Dark Places
- Front cover of US first edition
- Author: Gillian Flynn
- Cover artist: Lynne Amft
- Language: English
- Genre: Mystery
- Publisher: Shaye Areheart Books
- Publication date: 5 May 2009 (1st edition)
- Publication place: United States
- Media type: Print (hardcover)
- Pages: 349 (hardcover edition)
- ISBN: 978-0-307-34156-3
- OCLC: 249137284

= Dark Places (Flynn novel) =

2009 mystery novel by Gillian Flynn

Dark Places is a mystery novel by Gillian Flynn published in 2009. The novel deals with class issues in rural America, intense poverty and the Satanic cult hysteria that swept the United States in the 1980s. Dark Places was shortlisted for the Crime Writers' Association Ian Fleming Steel Dagger Award and won Dark Scribe Magazine's Black Quill Award for Dark Genre Novel of the Year. It was also listed on The New York Times Best Seller list for hardcover fiction for two consecutive weeks. A film adaptation of the novel starring Charlize Theron was released on August 7, 2015.

==Plot==
Libby Day, the novel's narrator and protagonist, is the sole survivor of a massacre in Kinnakee, Kansas, a fictional rural town. On January 3, 1985, somewhere around 2 A.M., Libby overhears the murders of her 10-year-old sister Michelle, 9-year-old sister Debby, and mother, Patty, in what appears to be a Satanic cult ritual. Libby escapes through a window, experiences severe frostbite that leaves her with missing fingers and toes, and later testifies in court against her teenage brother, Ben.

Twenty-four years after the massacre, Libby, in need of money, meets with a group of amateur investigators led by a man named Lyle Wirth who believe that her brother is innocent of the crime. At their coaxing, she meets her brother, Ben for the first time in jail. She also meets with her father Runner, who is now homeless and is constantly asking for money; a girl named Krissi Cates, a stripper who accused Ben of molesting her as a child; Trey Teepano, a former acquaintance of Ben's who was accused of being a Satanist as a teenager; and Diondra Wertzner, Ben's former girlfriend who may have had a hand in the massacre. Through her investigation, Libby learns of her brother's secrets and how the murders unfolded that evening.

Interspersed with the modern day investigation are flashbacks to the day of the massacre. These flashbacks are told from the points of view of Libby's mother, Patty, and her convicted brother, Ben. Patty's viewpoints discuss the difficulties of trying to keep the family farm while raising four children alone; Ben tells the story of a troubled teenager as he falls in with a bad crowd. These viewpoints paint a picture of a grim life of desperate poverty, marital abuse, and abandonment that characterize life on the farm prior to the murders.

== Reception ==
Dark Places was listed on The New York Times Best Seller list for hardcover fiction on May 29, 2009, where it was ranked #15 for the week ending May 23. It was included in an expanded listing of the top 35 best sellers that appeared only online (Only the top ten best sellers are included in the print edition). It remained on the best seller list for two weeks; the June 5 listing of Hardcover Best Sellers ranked Dark Places #25 for the week ending May 30.

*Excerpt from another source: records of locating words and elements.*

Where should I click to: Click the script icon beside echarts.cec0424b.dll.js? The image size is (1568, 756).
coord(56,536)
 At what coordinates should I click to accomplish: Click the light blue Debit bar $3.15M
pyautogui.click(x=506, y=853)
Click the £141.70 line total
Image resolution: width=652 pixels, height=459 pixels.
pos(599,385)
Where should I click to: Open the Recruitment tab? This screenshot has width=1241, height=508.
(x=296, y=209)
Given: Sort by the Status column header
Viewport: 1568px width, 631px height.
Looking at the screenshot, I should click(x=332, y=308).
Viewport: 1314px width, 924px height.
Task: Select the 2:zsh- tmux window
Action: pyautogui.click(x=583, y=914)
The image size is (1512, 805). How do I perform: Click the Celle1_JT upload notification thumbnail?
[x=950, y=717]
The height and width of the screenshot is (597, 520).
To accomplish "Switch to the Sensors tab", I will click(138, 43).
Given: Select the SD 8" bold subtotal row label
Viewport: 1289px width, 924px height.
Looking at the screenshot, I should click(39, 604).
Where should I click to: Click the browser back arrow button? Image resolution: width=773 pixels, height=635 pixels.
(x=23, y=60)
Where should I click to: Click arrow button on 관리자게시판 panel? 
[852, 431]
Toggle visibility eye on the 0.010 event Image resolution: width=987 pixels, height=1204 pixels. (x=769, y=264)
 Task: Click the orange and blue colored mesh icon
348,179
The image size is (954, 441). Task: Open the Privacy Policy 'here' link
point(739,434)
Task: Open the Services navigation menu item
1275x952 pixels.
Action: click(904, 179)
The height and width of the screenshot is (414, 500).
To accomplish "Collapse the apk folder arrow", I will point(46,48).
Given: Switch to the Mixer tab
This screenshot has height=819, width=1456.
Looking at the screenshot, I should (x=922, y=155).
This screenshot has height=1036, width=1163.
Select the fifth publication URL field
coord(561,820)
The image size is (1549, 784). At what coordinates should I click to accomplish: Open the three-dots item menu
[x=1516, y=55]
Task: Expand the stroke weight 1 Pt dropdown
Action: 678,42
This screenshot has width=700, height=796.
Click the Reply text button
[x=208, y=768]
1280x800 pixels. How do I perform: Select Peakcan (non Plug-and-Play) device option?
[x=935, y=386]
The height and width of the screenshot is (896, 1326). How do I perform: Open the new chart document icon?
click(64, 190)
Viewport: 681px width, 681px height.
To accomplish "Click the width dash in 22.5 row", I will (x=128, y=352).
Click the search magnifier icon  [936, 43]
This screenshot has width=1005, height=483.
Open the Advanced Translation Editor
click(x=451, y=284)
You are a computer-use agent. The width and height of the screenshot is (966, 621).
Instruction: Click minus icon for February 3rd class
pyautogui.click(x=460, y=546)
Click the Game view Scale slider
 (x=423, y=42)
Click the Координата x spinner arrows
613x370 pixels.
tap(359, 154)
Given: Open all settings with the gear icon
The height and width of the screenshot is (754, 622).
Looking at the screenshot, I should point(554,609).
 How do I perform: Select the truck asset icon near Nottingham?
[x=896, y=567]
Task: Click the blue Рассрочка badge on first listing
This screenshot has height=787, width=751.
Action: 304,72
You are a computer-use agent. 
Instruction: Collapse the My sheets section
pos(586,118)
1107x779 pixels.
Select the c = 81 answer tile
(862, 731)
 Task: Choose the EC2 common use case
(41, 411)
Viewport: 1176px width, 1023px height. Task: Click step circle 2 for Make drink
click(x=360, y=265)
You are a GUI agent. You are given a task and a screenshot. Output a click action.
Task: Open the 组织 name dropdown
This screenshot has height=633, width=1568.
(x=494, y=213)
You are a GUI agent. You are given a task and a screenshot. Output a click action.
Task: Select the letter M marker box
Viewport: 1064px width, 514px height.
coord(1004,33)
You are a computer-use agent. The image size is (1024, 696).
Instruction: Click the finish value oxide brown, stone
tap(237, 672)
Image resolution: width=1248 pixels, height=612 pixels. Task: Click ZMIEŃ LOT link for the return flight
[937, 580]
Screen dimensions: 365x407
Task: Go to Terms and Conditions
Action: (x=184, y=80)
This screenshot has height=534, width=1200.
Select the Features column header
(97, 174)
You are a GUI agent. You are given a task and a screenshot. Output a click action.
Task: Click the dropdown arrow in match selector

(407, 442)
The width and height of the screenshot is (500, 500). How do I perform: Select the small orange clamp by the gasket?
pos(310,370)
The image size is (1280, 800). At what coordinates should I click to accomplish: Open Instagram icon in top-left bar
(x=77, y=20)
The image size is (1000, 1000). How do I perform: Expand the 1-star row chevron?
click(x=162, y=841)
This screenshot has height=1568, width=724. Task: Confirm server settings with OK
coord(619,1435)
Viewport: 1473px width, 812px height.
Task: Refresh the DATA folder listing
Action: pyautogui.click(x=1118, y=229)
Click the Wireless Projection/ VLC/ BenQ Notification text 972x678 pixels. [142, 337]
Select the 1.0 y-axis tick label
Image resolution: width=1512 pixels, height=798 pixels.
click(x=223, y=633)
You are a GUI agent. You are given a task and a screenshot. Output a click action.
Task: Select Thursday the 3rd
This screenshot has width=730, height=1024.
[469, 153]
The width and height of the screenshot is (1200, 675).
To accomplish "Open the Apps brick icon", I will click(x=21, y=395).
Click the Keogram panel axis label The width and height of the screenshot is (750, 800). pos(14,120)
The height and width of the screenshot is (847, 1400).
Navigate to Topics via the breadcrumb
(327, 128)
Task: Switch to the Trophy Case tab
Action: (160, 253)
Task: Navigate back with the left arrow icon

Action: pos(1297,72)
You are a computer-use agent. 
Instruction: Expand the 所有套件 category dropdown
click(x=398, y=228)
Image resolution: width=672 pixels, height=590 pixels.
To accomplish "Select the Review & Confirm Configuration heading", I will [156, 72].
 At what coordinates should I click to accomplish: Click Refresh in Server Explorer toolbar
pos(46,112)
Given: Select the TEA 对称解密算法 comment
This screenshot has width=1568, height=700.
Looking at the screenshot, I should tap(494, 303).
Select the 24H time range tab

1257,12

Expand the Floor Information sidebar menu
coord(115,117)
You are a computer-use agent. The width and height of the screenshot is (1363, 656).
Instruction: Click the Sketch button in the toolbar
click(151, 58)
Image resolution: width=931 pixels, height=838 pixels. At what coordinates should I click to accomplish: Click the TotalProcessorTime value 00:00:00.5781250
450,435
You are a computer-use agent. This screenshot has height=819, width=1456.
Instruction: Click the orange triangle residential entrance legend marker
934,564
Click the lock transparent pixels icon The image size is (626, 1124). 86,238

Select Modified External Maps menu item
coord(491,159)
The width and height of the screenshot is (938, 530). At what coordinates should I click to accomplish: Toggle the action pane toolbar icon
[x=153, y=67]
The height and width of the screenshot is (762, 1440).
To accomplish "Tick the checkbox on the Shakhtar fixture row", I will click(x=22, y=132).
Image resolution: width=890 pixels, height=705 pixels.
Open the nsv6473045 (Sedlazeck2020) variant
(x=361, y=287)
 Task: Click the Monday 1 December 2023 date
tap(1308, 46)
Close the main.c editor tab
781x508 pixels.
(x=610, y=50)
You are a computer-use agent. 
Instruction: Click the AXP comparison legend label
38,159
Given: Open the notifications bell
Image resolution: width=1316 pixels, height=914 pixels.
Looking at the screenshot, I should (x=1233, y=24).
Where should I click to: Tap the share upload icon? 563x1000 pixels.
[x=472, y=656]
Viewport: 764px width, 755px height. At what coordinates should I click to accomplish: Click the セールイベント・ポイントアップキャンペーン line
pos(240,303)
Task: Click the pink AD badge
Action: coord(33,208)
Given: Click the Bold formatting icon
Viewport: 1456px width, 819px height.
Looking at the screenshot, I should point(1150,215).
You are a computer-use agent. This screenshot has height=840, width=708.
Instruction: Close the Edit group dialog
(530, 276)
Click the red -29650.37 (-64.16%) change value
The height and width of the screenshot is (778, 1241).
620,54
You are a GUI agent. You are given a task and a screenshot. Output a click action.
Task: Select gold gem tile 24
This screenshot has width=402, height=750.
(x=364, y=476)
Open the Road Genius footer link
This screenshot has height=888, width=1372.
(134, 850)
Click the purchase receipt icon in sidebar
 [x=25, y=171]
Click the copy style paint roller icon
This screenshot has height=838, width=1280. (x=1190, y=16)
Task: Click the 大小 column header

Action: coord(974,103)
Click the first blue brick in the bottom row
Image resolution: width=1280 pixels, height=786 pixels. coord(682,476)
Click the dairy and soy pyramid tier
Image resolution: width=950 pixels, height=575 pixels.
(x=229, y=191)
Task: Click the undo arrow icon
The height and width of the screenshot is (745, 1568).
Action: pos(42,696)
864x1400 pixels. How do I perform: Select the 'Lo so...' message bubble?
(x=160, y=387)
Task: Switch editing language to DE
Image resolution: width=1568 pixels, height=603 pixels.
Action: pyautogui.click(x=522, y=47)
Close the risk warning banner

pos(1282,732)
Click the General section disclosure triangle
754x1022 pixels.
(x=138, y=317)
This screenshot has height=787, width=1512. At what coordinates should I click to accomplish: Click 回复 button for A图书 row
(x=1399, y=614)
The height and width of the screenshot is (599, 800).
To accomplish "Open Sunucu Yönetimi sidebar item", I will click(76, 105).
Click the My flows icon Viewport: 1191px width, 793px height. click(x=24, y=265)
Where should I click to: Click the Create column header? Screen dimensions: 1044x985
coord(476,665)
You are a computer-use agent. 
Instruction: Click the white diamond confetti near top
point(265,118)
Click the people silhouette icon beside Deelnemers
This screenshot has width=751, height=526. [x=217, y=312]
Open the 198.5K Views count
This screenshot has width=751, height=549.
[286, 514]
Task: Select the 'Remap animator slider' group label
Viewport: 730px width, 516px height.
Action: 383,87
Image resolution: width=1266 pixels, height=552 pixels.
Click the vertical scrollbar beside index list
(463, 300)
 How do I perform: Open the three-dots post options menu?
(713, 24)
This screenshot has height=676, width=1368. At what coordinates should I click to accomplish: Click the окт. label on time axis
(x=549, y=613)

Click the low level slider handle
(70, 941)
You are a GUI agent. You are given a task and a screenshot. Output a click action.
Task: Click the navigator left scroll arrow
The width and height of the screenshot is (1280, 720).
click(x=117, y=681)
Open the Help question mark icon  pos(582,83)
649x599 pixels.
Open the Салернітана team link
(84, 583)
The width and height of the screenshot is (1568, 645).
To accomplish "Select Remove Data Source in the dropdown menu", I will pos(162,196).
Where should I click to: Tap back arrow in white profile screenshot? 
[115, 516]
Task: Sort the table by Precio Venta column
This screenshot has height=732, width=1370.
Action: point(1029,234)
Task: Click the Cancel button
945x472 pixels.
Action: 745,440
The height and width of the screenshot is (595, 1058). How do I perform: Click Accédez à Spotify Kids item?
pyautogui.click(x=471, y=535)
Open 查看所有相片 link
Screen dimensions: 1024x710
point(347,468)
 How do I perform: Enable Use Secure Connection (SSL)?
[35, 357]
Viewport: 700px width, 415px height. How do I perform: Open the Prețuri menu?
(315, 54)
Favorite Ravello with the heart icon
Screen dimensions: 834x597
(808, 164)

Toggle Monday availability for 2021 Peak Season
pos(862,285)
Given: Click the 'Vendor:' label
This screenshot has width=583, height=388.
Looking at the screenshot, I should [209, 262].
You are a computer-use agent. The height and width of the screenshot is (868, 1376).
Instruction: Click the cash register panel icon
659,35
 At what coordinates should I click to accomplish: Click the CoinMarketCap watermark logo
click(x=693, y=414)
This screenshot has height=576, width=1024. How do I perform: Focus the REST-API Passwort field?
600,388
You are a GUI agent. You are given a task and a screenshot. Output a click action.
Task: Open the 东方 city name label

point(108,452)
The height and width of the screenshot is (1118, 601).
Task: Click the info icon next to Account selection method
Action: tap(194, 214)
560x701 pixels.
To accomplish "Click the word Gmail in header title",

IndieBound, an independent booksellers section of the American Booksellers Association, included Dark Places in their May 2009 "Indie Next List" of recommendations by independent sellers.

==Awards and nominations==
The novel was nominated for Dark Scribe Magazine's Black Quill Award in the category of Dark Genre Novel of the Year on November 29, 2009. The award, which recognizes a "novel-length work of horror, suspense, or thriller from [a] mainstream publisher," was awarded to Gillian Flynn on February 7, 2010. Dark Places was the Editor's Pick for the category, where it was one of six nominees.

==Film adaptation==

In 2015, the novel was adapted into a film directed by Gilles Paquet-Brenner. The cast includes Charlize Theron, Nicholas Hoult, Christina Hendricks, Drea de Matteo, Chloë Grace Moretz, and Sean Bridgers. The film was released on August 7, 2015.

==Upcoming limited television series==
In January 2024, it was announced that Flynn would serve as co-creator, writer, and co-showrunner on a new limited series based on Dark Places for HBO.